Катя быстро росла и уже вполне научилась есть сама, но я упорно продолжал кормить ее только из рук, не ставя кормушку. Воспитав на своем веку немало птенцов, я знал, что только в этом случае она останется абсолютно ручной и привязанной ко мне. Выкармливание птенцов — дело очень хлопотное и трудоемкое. Неудивительно поэтому, что, когда птица начинает брать корм сама, обрадованный воспитатель ставит ей кормушку и считает, что его функции закончены. И вот неожиданно вскоре он замечает, что его ручной птенец начинает все больше дичиться и наконец становится совсем диким. «Вот глупое создание! — решает он. — Чего он меня боится? Ведь я же его выкормил!» Не спешите бранить птенца. Если бы вы, когда птица научилась есть, еще недельки две помучились и продолжали кормить ее из рук, заставляя прилетать к вам, она навсегда бы осталась совершенно ручной. Но вы этого не сделали, и в результате восторжествовал врожденный инстинкт, заставляющий птицу бояться человека. Предоставленная самой себе, она стала дикой.
Катя разговаривает.
Каждый раз перед тем, как кормить, я звал Катю и ждал, пока птица взлетит мне на руку. Училась летать Катя в коридоре. Я выносил ее клетку и открывал дверцу. «Катя, гулять!» — говорил я, и сорока весело выскакивала из клетки. Здесь же она и купалась. Сначала Катя страшилась идти в воду и, сидя на краю большого рукомойного таза, окунала только голову, но вскоре, войдя во вкус, так неистово плескалась, что выполаскивала на себя всю воду. Только промокнув до того, что с нее текли струйки, она с трудом взлетала на клетку и начинала прихорашиваться.
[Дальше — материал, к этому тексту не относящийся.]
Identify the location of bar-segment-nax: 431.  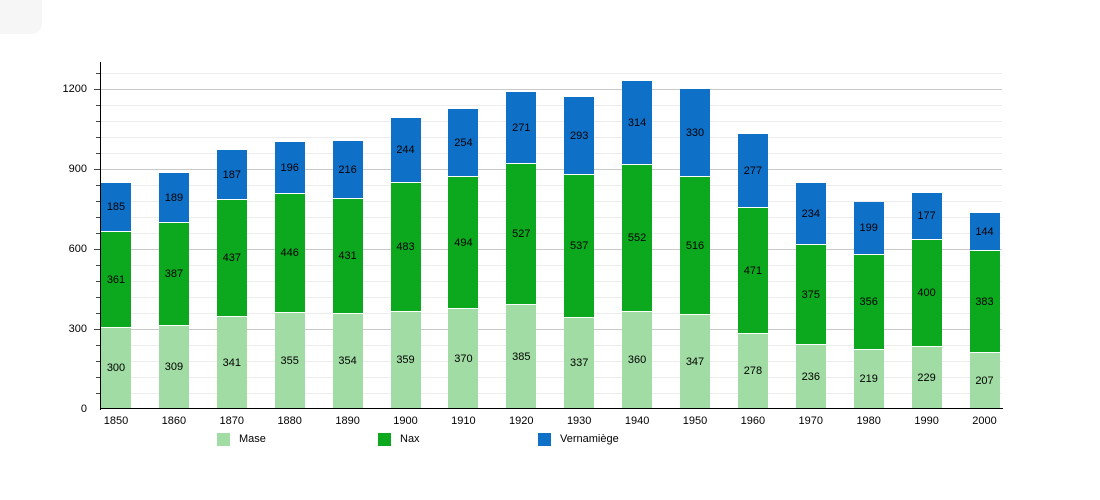
(348, 256).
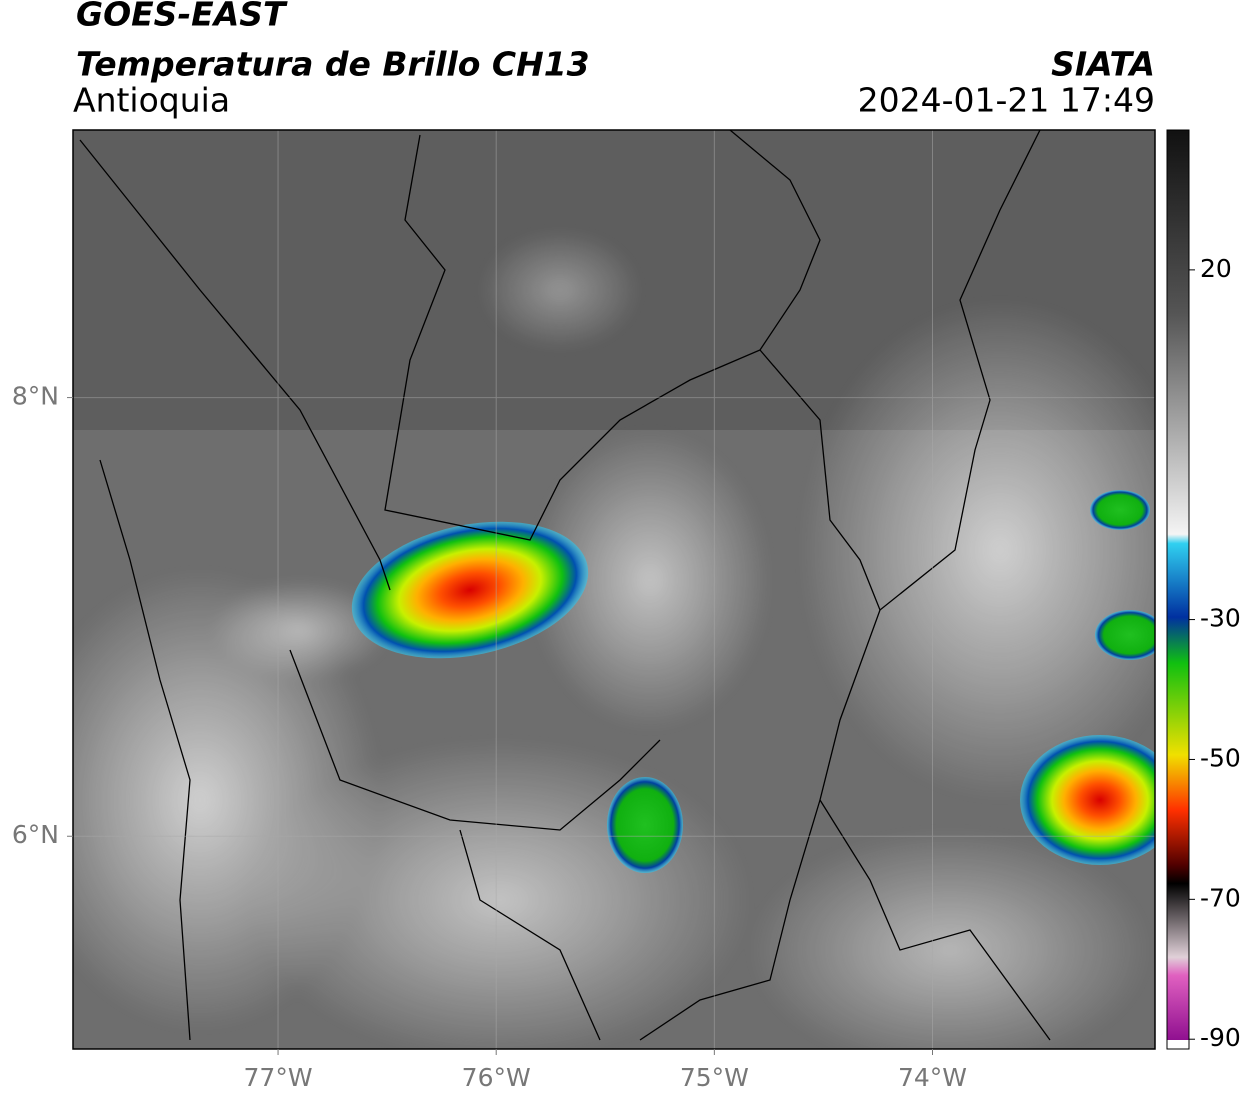 The image size is (1252, 1099). What do you see at coordinates (36, 834) in the screenshot?
I see `lat-tick-label: 6°N` at bounding box center [36, 834].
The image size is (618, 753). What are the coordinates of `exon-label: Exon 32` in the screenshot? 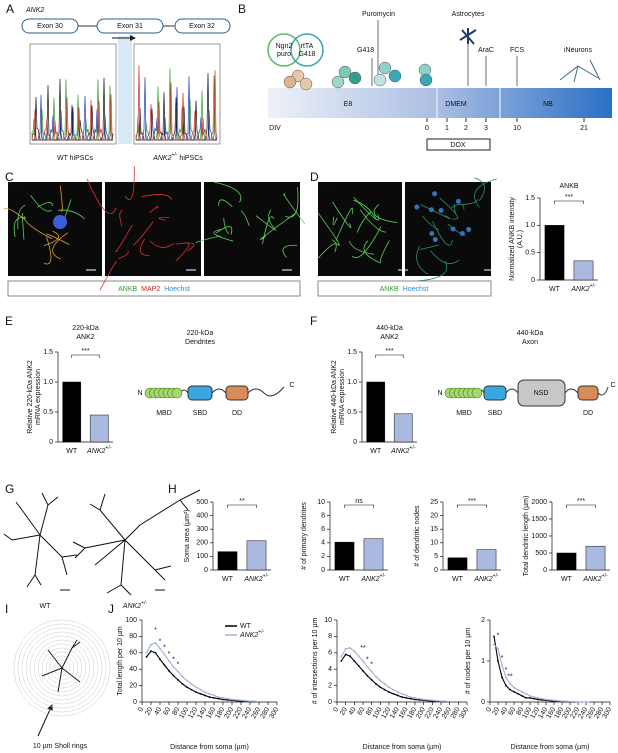 It's located at (202, 26).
Когда у сороки вырос длинный хвост, садок, в котором она жила, стал уже мал для нее. Пришло время переводить Катю в кружок. Я утешал себя мыслью, что ей будет лучше на балконе, затянутом сеткой, в «наружной вольере». Я думал, что Катя обрадуется, попав в просторную, залитую солнцем вольеру. Но произошло обратное. Сорока не хотела уходить с моих рук, жалобно скулила, а посаженная на жердочку, жалась в угол. «Боится новой обстановки», — понял я. Пришлось ехать домой за ее клеткой. Только нырнув к себе «домой», Катя успокоилась и стала просить есть. Два дня она жила в клетке, лишь изредка выбегая наружу, а при малейшем шуме спешила назад. На третий день я застал ее в вольере. Она уверенно разгуливала по полу, то и дело задирала своих соседей — сойку и галчонка. С этого дня Катя перестала дичиться новой обстановки, и клетку убрали.
Поселившись в кружке, Катя стала питаться самостоятельно, но ее привязанность ко мне нисколько не ослабла. Она так же радостно встречала меня и сразу летела на руки. Я никогда не забывал захватывать с собой что-нибудь лакомое, и наша дружба оставалась неизменной. Жившая в вольере вместе с сорокой галка, ужасная дикарка, следуя примеру Кати, постепенно стала ручной, но, конечно, не в такой степени, как сорока.